Admissions Help for Teaching Degrees

Education programs admissions

You’ve decided that you want to be an educator. What’s your next step? Which degree program should you choose? Unlike other fields, each degree in Education is specific to the area in which you want to specialize. Here is an overview of the degrees available and the admission requirements for each.

Two-year Programs

If you want to work with very young children, this is the degree for you. Most two-year programs in Education focus on early childhood development, and provide graduates with an Associates Degree in Applied Sciences. Most programs require either a high school diploma or a GED certificate. Once you find a program that works for you, admissions requirements are usually very straightforward; simply fill out an application and provide the necessary transcripts and you are in!

Four-year Programs

Earning a Bachelor’s Degree in Education is definitely more complicated than earning an associate’s degree. Be sure to take the time to research potential schools and select the program best suited to your long-term goals. It is critical to take time with your application, so do not rush—do everything early and carefully.

To prepare for a degree in Education, be sure to take a well-rounded selection of courses in high school. A focus on the subject you plan to teach can be very helpful; in other words, an Advanced Placement course in English will help if you plan to teach creative writing. A top score on the SAT in your preferred subject can also bolster your credentials.

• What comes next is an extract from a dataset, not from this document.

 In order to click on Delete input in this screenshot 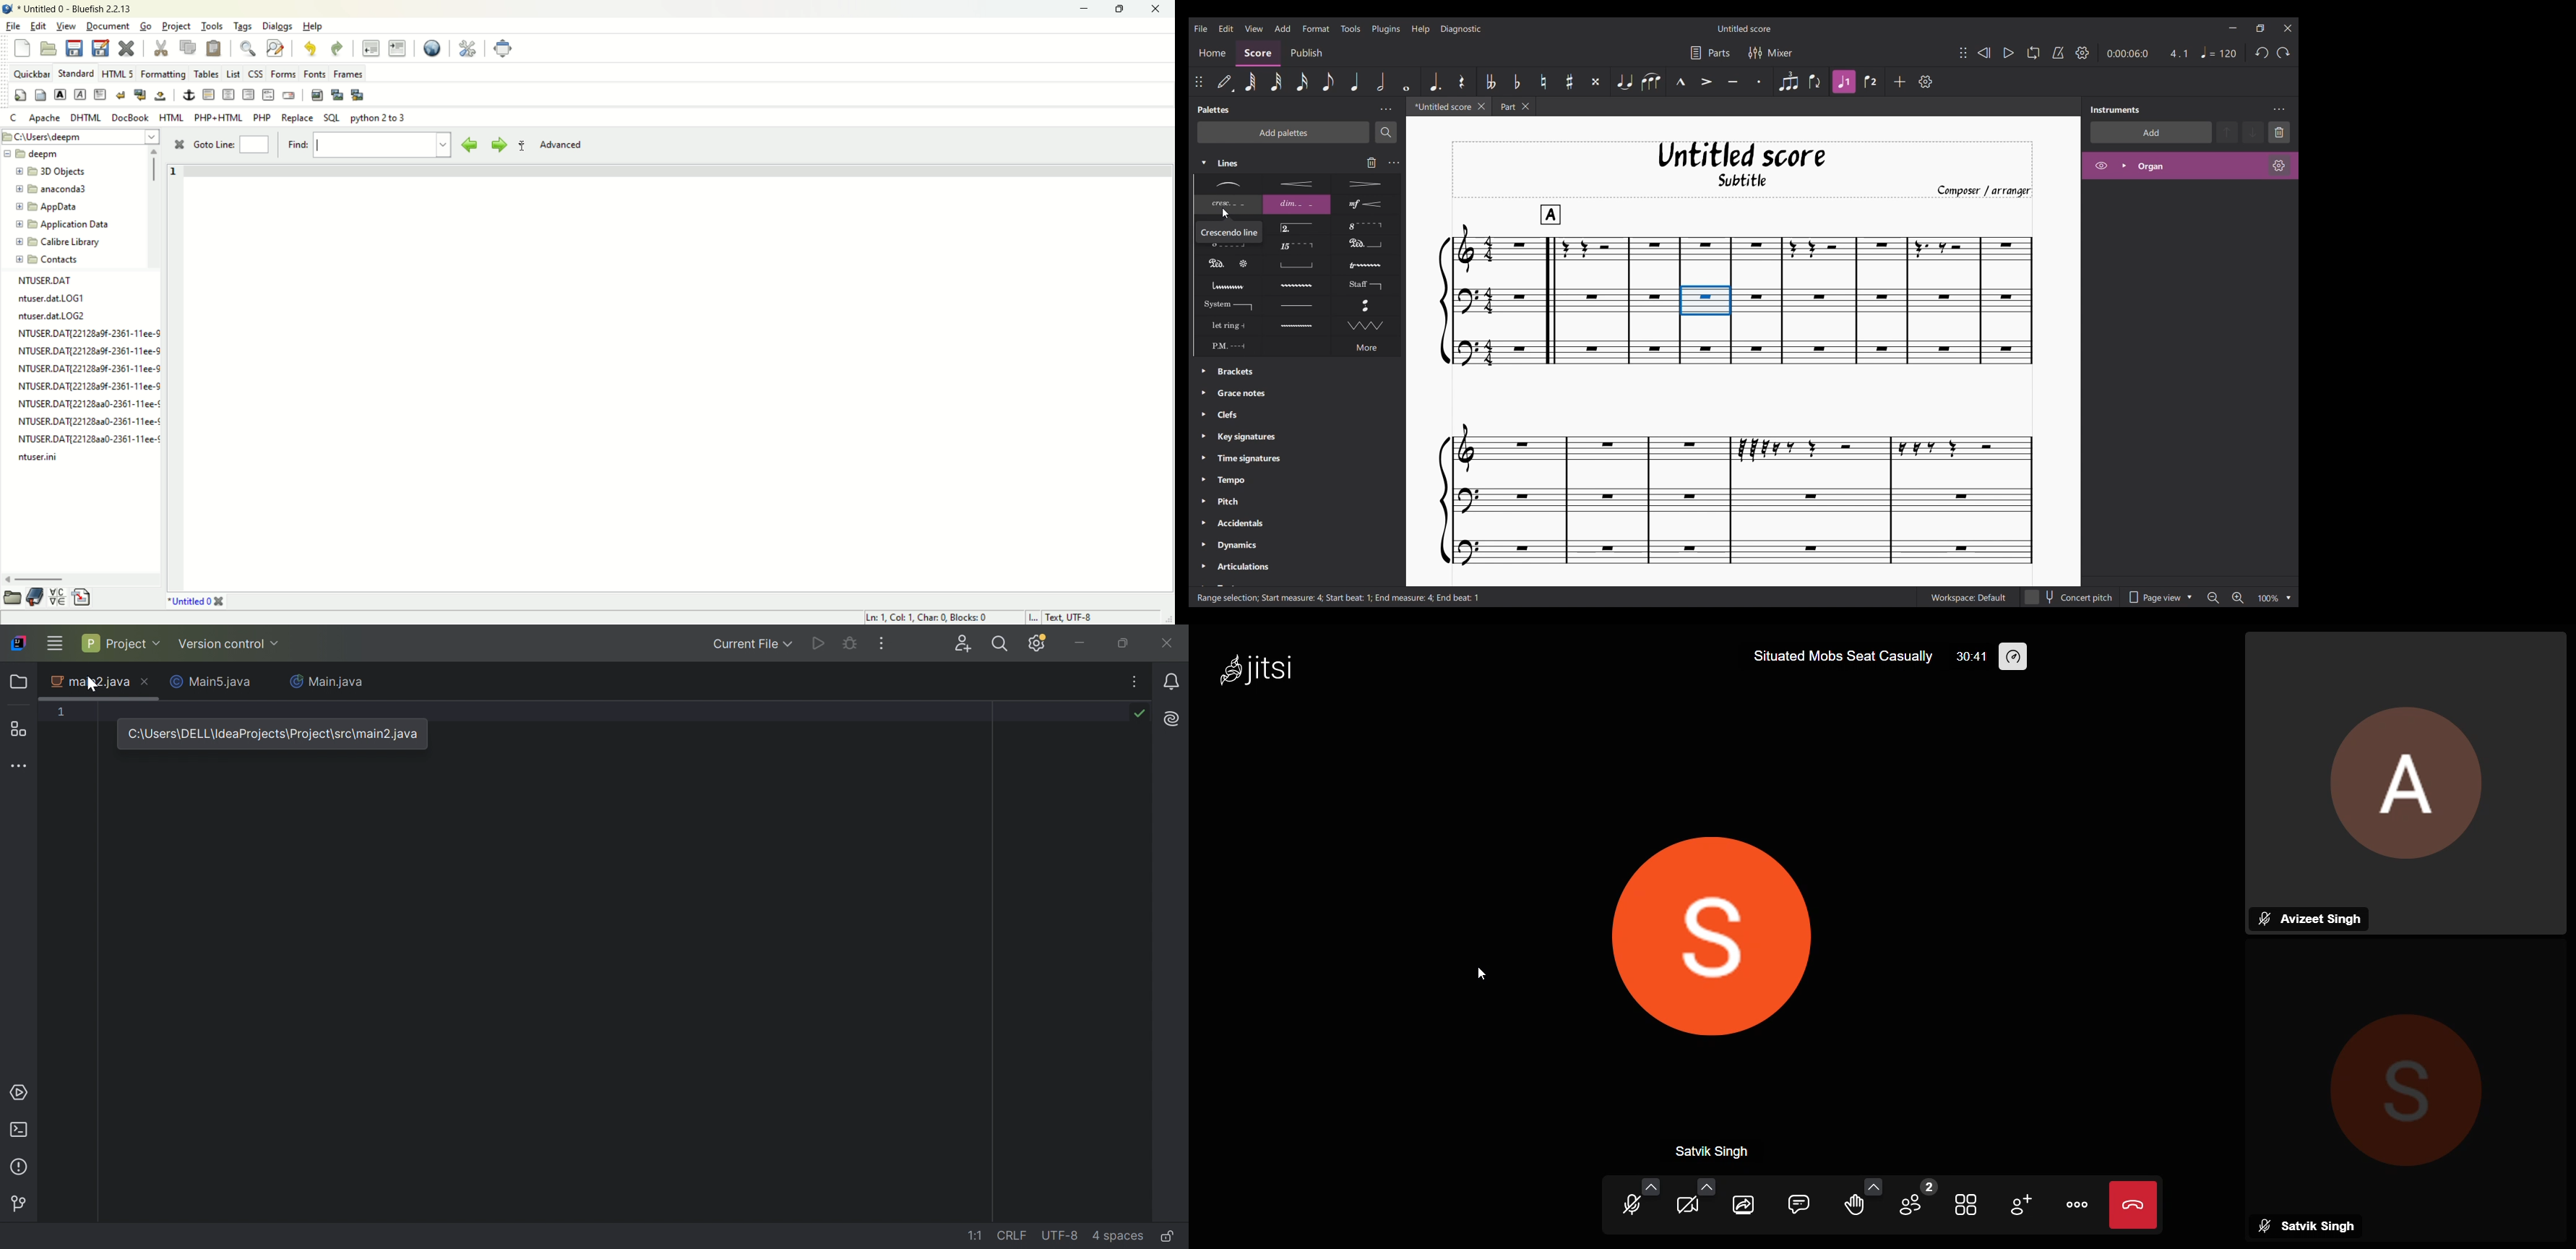, I will do `click(1372, 162)`.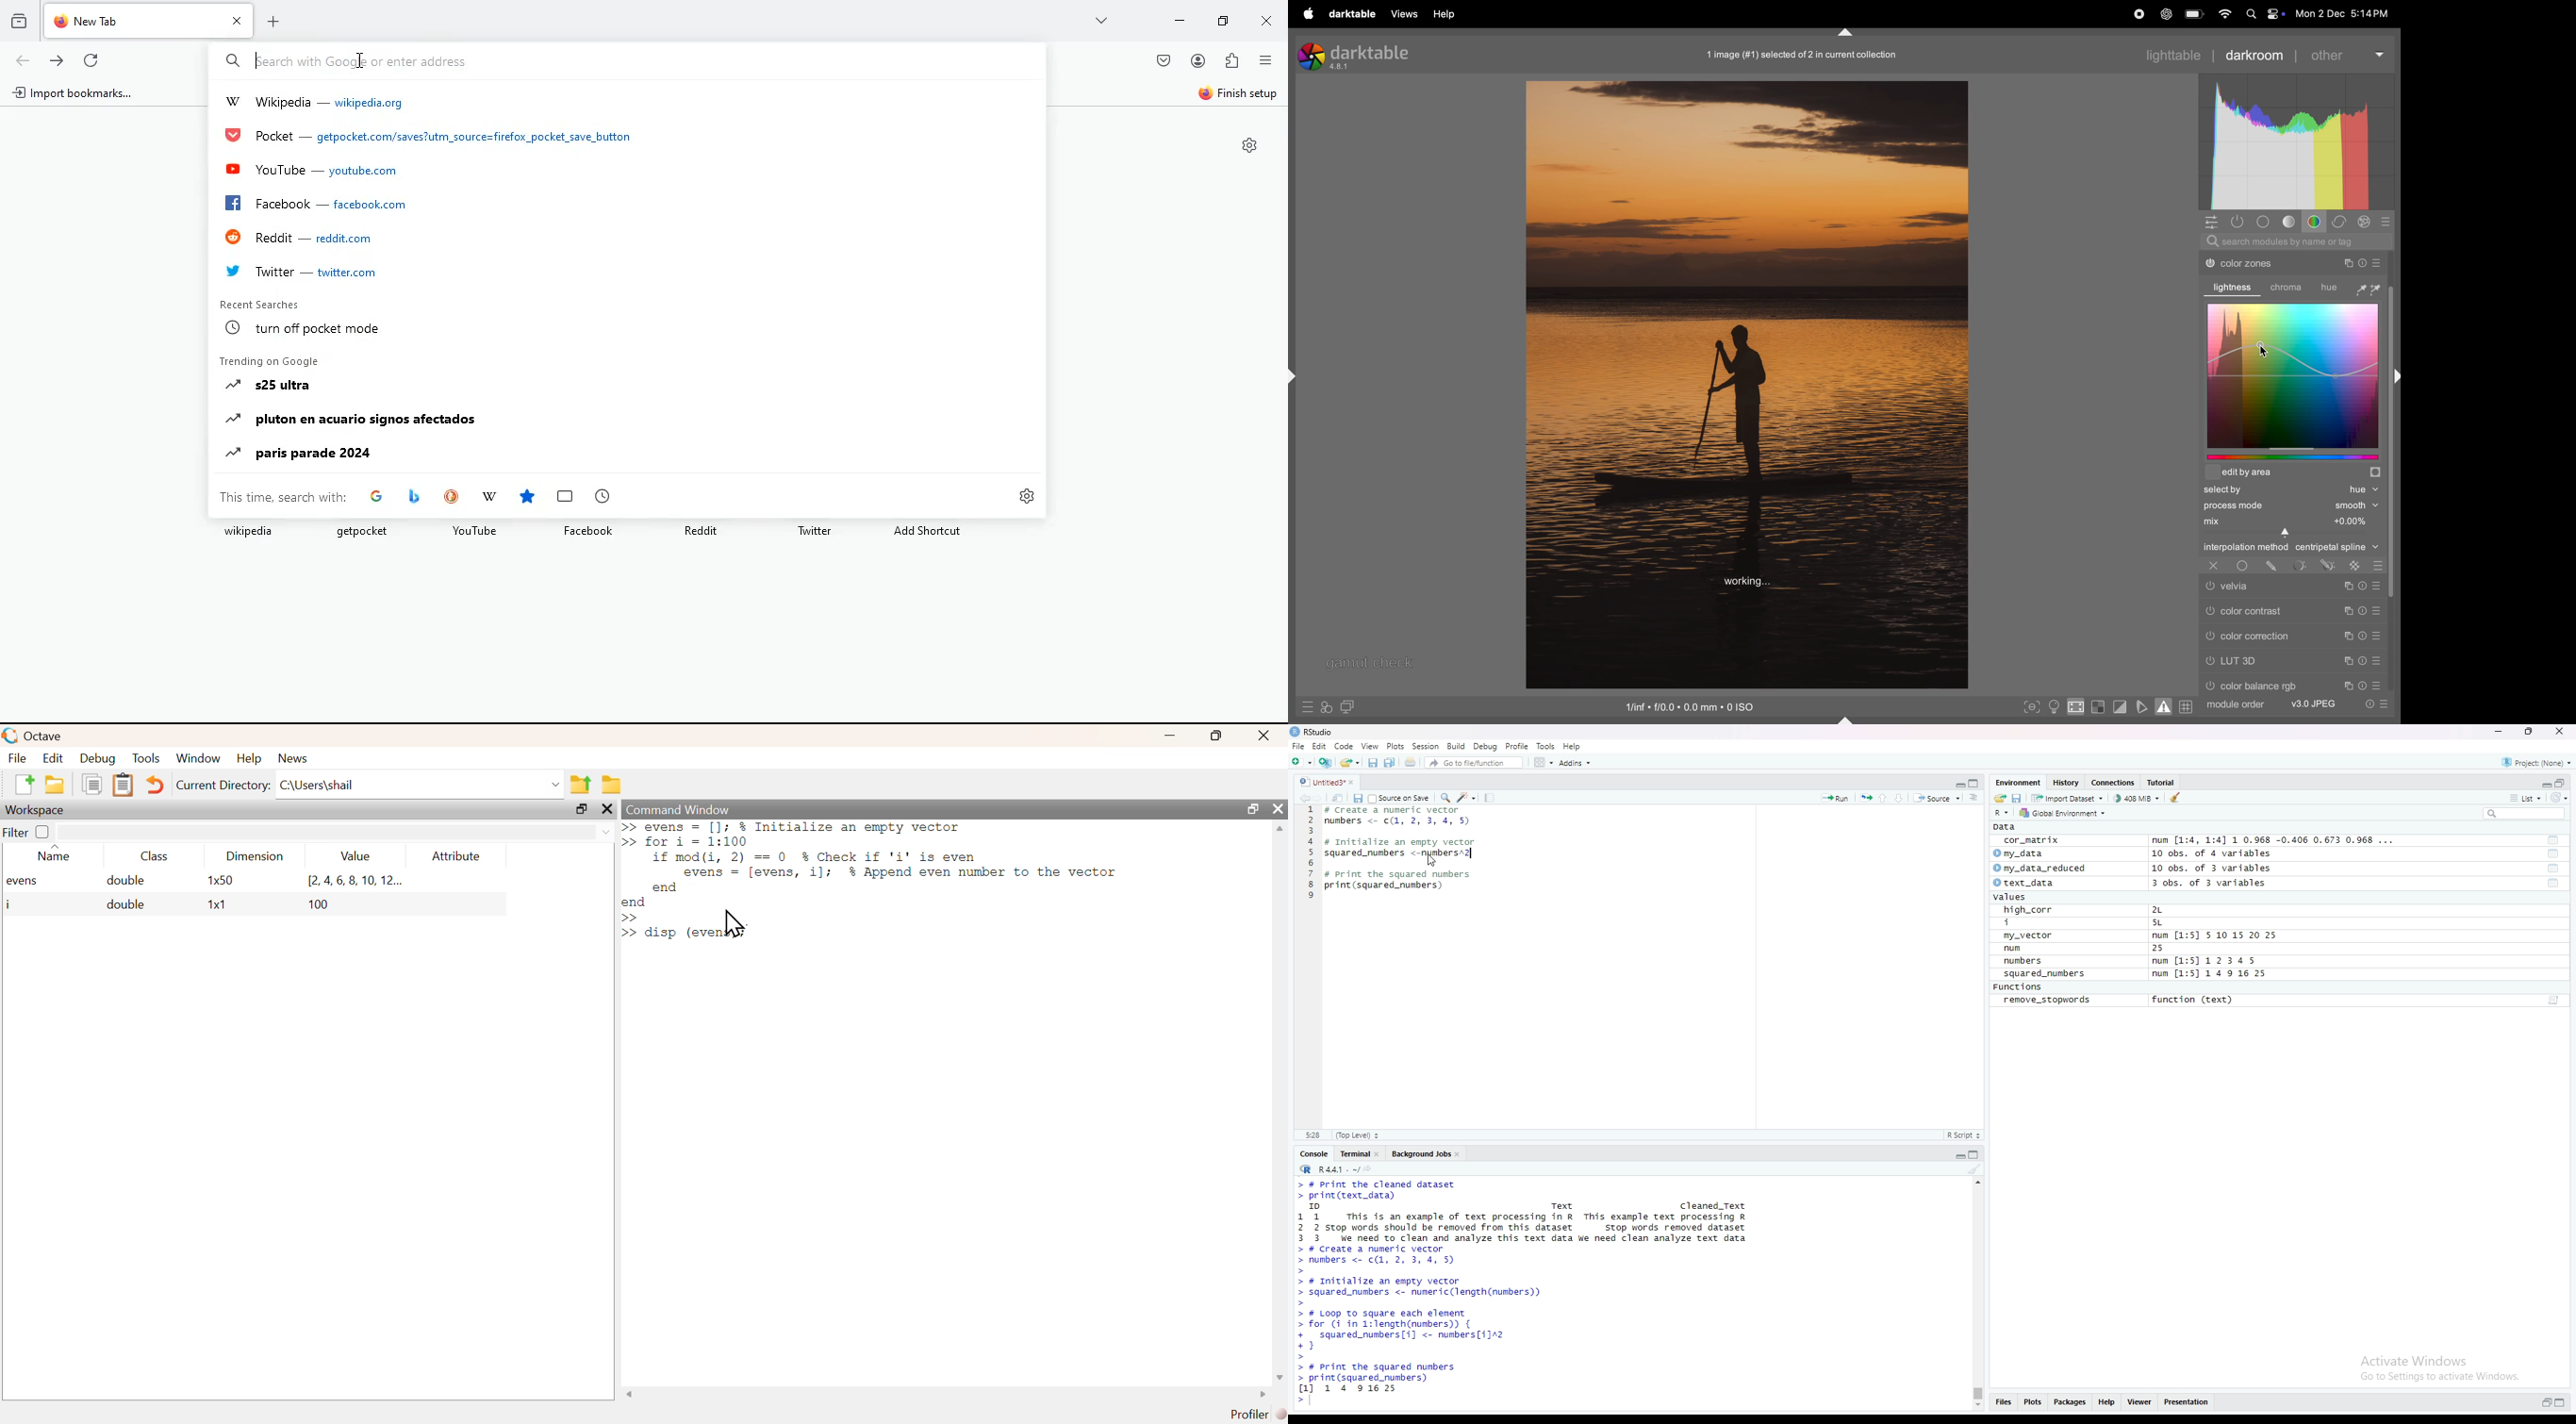  I want to click on Timer, so click(2361, 263).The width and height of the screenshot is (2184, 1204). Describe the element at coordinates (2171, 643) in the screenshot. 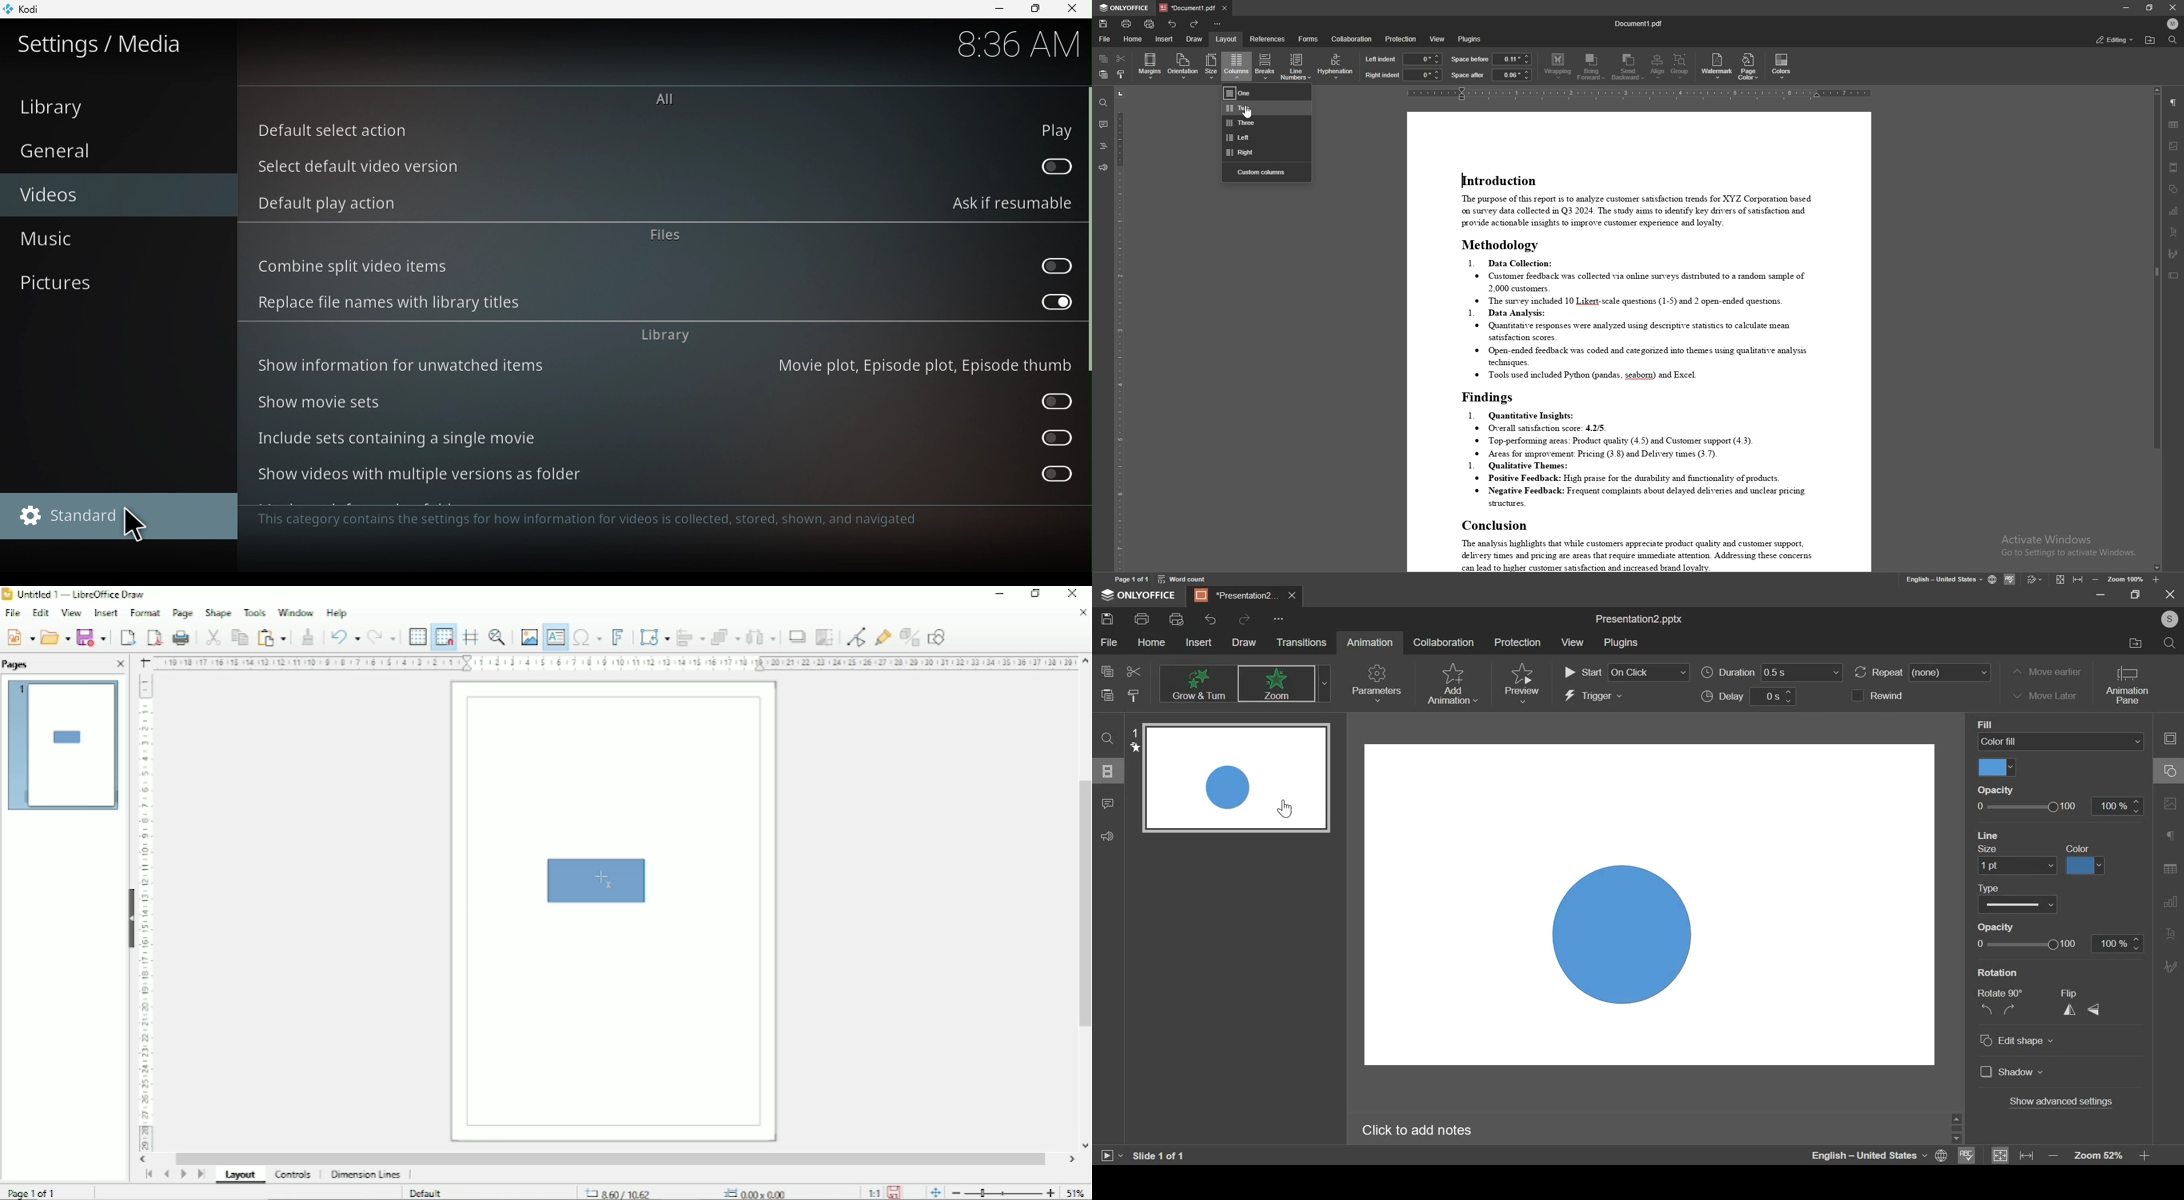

In general, admission requirements for education majors are similar to those that apply to all students. You’ll need to take the SAT and/or ACT, write an admissions essay, and acquire recommendations from teachers or mentors who can attest to your academic promise.

Graduate Programs

There are many, many graduate programs available in the field of Education. If you’ve decided to pursue a Master’s Degree or a PhD. in Education, now is the time to pick your specialty. Will you teach high school? Would you like to be an administrator? Would you prefer to teach at a college level? Once you’ve decided what degree program is right for you, take plenty of time to research the best college or university in your area.

Once you’ve decided what you want to focus on and where you might want to study, be sure to take both the GRE and the GRE Subject Tests as early on as possible—this will give you time to retake them if necessary. You may also consider beginning to work in your preferred area of Education; this can help provide you with letters of recommendation and also may provide professional mentorship—both important things for your graduate school application and your long-term career goals.

Always remember to take time and care when completing your application. Never rush—this is how the admissions committee learns about you, and you don’t want to give a bad impression right from the start, so remember to proofread, proofread, proofread!

Career Training and Certification

Many states require teachers have a specific type of teaching certificate to be qualified to teach in public schools. Additionally, local school districts may require additional certification. Be sure to find out what is needed in the geographic location where you plan to live and work. Also, once you are working in your field, you will most likely be required to attain a certain amount of additional career training or continuing education. This helps you stay on top of the latest education trends and information, and therefore is ideal in furthering your career.